• About this task: From the first line to the last, restate the data word for word.

• Data for review:
========
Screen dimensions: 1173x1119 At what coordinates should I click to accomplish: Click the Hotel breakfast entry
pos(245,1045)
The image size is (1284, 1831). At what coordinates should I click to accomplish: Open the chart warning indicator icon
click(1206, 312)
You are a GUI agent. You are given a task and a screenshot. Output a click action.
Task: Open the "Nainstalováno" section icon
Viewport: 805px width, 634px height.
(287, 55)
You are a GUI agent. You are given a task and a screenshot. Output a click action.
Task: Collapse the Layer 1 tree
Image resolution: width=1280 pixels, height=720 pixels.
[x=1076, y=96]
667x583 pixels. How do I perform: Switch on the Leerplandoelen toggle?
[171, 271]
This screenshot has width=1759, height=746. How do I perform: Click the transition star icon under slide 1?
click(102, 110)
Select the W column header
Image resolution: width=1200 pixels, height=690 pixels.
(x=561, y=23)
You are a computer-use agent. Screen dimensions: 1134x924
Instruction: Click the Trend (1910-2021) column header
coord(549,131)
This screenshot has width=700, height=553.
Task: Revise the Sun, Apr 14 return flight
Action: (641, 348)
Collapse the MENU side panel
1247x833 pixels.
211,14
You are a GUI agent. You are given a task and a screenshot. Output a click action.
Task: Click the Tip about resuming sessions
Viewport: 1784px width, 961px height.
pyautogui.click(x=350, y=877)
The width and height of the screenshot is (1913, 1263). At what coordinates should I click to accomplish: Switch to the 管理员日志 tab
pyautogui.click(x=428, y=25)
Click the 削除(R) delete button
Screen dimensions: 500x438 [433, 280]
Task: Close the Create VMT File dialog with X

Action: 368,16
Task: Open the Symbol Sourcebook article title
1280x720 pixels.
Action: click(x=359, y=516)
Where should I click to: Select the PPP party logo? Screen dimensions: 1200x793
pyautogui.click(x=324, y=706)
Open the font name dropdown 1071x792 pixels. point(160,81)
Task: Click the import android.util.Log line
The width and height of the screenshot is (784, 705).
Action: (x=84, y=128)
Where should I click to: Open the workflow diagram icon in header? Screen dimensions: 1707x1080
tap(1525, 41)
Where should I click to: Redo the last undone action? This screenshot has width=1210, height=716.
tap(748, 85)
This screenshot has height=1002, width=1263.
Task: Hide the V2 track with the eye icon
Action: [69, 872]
========
• Task output:
Screen dimensions: 1173x1119 At what coordinates should I click to accomplish: Click the Hotel breakfast entry
pos(245,1045)
The image size is (1284, 1831). At what coordinates should I click to accomplish: Open the chart warning indicator icon
click(1206, 312)
You are a GUI agent. You are given a task and a screenshot. Output a click action.
Task: Open the "Nainstalováno" section icon
Viewport: 805px width, 634px height.
(287, 55)
You are a GUI agent. You are given a task and a screenshot. Output a click action.
Task: Collapse the Layer 1 tree
Image resolution: width=1280 pixels, height=720 pixels.
[x=1076, y=96]
667x583 pixels. How do I perform: Switch on the Leerplandoelen toggle?
[171, 271]
This screenshot has width=1759, height=746. How do I perform: Click the transition star icon under slide 1?
click(102, 110)
Select the W column header
Image resolution: width=1200 pixels, height=690 pixels.
(x=561, y=23)
You are a computer-use agent. Screen dimensions: 1134x924
Instruction: Click the Trend (1910-2021) column header
coord(549,131)
This screenshot has width=700, height=553.
Task: Revise the Sun, Apr 14 return flight
Action: (641, 348)
Collapse the MENU side panel
1247x833 pixels.
211,14
You are a GUI agent. You are given a task and a screenshot. Output a click action.
Task: Click the Tip about resuming sessions
Viewport: 1784px width, 961px height.
pyautogui.click(x=350, y=877)
The width and height of the screenshot is (1913, 1263). At what coordinates should I click to accomplish: Switch to the 管理员日志 tab
pyautogui.click(x=428, y=25)
Click the 削除(R) delete button
Screen dimensions: 500x438 [433, 280]
Task: Close the Create VMT File dialog with X

Action: 368,16
Task: Open the Symbol Sourcebook article title
1280x720 pixels.
Action: click(x=359, y=516)
Where should I click to: Select the PPP party logo? Screen dimensions: 1200x793
pyautogui.click(x=324, y=706)
Open the font name dropdown 1071x792 pixels. point(160,81)
Task: Click the import android.util.Log line
The width and height of the screenshot is (784, 705).
Action: (x=84, y=128)
Where should I click to: Open the workflow diagram icon in header? Screen dimensions: 1707x1080
tap(1525, 41)
Where should I click to: Redo the last undone action? This screenshot has width=1210, height=716.
tap(748, 85)
This screenshot has height=1002, width=1263.
Task: Hide the V2 track with the eye icon
Action: [69, 872]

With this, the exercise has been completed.